Aim of the exercise
Answer with one figure only, the number of lines below in which "back" occurs.

Source material
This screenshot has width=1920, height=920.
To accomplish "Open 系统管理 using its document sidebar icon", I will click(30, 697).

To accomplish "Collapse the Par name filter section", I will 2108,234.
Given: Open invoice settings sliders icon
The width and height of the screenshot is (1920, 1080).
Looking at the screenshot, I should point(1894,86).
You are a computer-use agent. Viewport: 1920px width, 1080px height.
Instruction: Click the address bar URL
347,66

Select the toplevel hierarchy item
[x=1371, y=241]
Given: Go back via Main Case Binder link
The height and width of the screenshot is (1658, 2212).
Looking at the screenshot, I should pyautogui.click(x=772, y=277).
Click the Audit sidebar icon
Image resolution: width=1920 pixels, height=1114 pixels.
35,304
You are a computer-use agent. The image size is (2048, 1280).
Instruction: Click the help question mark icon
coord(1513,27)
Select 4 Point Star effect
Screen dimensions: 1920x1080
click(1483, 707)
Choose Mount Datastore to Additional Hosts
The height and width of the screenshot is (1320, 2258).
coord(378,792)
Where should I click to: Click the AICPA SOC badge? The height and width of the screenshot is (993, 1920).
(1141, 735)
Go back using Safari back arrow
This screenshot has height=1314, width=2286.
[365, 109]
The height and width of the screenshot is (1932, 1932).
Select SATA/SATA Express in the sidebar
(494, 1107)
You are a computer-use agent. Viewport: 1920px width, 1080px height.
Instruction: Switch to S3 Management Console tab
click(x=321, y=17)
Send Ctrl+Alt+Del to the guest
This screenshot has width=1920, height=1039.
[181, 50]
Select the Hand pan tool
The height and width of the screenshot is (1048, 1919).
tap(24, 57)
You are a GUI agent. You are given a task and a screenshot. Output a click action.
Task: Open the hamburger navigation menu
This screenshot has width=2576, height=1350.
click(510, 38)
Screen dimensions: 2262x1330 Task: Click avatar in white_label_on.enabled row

Written answer
2